Anthem, one of the largest health insurance providers, was revealed to have been breached in 2015 as hackers gained access to the health insurer's database. Personal information of nearly 80 million individuals, including current and former customers and employees was leaked. The attackers executed a sophisticated spear phishing campaign to compromise employee credentials, allowing them to gain access to Anthem's network and exfiltrate data. The stolen information included names, dates of birth, Social Security numbers, and medical data, raising concerns about identity theft and privacy violations. The incident exposed the vulnerability of healthcare organizations to cyber threats highlighted and the importance of proper cybersecurity measures to protect patient information.

Vulnerability Details

The group “Deep Panda”, responsible for the Anthem breach, utilized advanced techniques, such as targeted spear phishing campaigns and a novel attack framework written in javascript. The term APT (Advanced Persistent Threat) refers to a skilled and determined adversary with advanced capabilities.

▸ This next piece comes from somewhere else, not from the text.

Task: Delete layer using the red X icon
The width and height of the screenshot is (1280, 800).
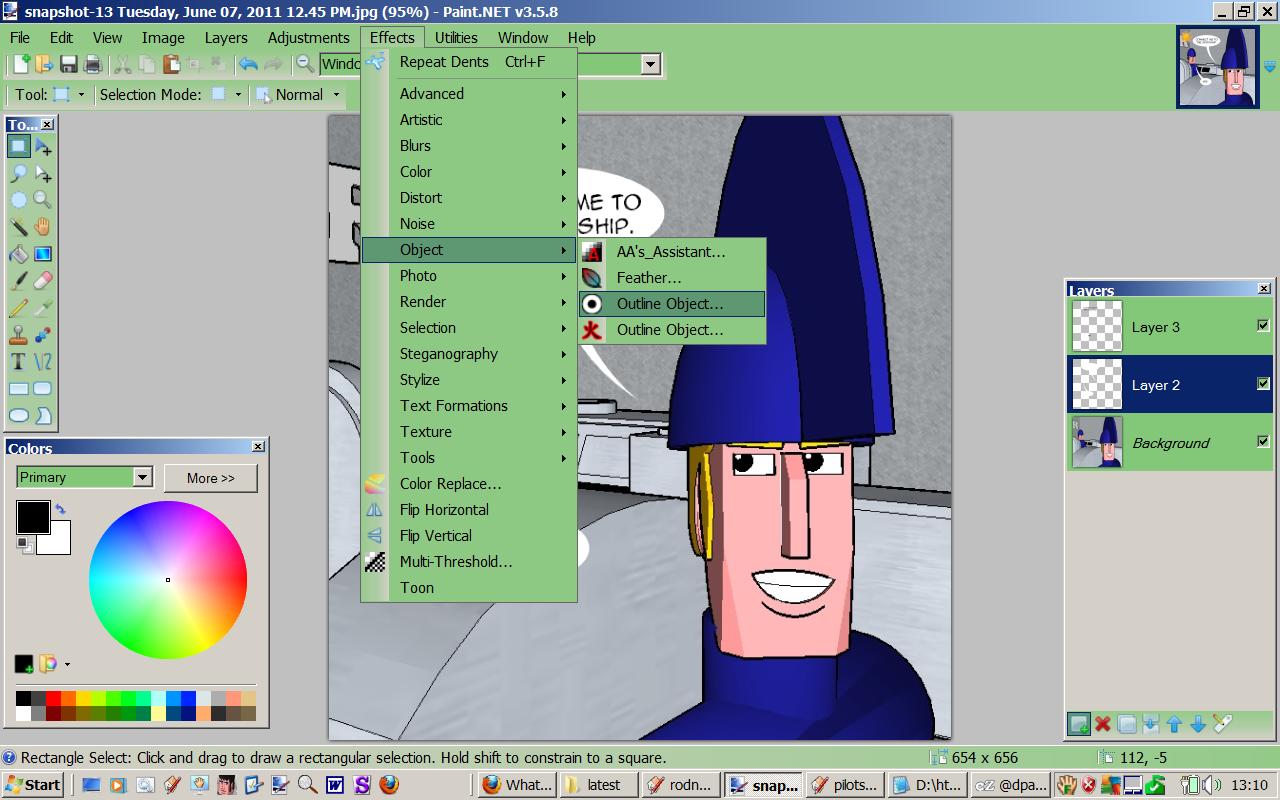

Hackers posed as Anthem's HR and IT services within emails, and used typosquatting to create fake and malicious websites resembling legitimate domains. The phishing emails contained malicious attachments and embedded links leading to these typosquat domains, myhrsolutions.we11point.com and extcitrix.we11point.com. Once opened, the malware exploited various capabilities, including establishing backdoor channels, executing files and commands, and collecting and sending information about the infected computer.

Lab Terminal

In this terminal activity, students will investigate typosquatting, a technique commonly used in phishing campaigns to steal user credentials. This activity connects to the Anthem breach, where attackers used targeted phishing to compromise employee accounts and gain access to sensitive healthcare data. By examining typosquatted versions of major domains like twitter.com and google.com, students will see how attackers register deceptive look-alike domains to trick users into revealing login information. Students will analyze typo patterns, review domain ownership information, examine DNS records, and distinguish between malicious domains and defensive registrations used for brand protection. This exercise reinforces how small domain changes can enable large-scale data breaches and why domain monitoring, employee awareness, and multi-factor authentication are critical defenses.

Instructions:

  • Use the help command to explore available commands.
  • View the various typosquatted domains of twitter.com: urlcrazy twitter.com
  • View the various typosquatted domains of google.com: urlcrazy google.com
  • Identify a visually deceptive domain like ggoogle.com.
  • Examine the WHOIS registration information for the domain and identify the registrar, registrant organization, and nameservers whois ggoogle.com.
  • Examine the DNS records for the domain and determine whether the domain resolves to an IP address dig ggoogle.com.
  • In Google.com's domain report, many typosquatted domains appear to belong to Google. Think about why large organizations register these domains themselves.

Review Questions

What is an APT?
What is spear phishing? How does it differ from regular phishing?
How could behavioral analysis help discover the attack?
Could data encryption have helped prevent damage caused by the attack?
Could Multi-Factor Authentication (MFA) have potentially prevented such attacks used against Anthem?